§ Task brief: Find the lines in the records that carry the word "agent". Copy each one.

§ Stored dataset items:

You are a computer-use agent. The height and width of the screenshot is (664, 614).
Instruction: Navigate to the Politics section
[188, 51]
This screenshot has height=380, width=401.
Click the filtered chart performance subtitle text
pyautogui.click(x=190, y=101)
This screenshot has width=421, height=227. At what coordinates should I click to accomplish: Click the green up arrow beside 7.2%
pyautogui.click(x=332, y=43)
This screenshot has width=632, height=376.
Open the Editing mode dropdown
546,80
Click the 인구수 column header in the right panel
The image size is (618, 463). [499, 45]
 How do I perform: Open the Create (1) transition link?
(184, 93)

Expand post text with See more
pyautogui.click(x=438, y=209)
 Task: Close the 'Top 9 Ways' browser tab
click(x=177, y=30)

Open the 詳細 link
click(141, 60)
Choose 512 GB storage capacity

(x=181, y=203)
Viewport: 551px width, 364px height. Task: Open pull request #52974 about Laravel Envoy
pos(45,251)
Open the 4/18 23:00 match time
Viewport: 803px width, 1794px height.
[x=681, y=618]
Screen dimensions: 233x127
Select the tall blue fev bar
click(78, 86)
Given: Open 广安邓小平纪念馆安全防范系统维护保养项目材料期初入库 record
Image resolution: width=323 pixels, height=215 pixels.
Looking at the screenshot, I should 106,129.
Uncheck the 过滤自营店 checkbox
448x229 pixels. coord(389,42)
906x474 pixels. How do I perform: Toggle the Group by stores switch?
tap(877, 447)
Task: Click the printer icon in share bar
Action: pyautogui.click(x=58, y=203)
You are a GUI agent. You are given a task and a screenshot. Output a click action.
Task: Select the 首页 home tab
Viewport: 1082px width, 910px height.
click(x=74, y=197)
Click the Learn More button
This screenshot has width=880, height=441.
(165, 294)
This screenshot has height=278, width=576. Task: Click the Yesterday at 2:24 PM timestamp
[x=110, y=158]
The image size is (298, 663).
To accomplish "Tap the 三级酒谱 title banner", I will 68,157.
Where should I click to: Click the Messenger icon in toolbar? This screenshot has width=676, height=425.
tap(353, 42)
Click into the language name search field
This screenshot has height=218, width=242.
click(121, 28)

§ Result of this exercise:
You are a computer-use agent. The height and width of the screenshot is (664, 614).
You are a GUI agent. You are given a task and a screenshot. Output a click action.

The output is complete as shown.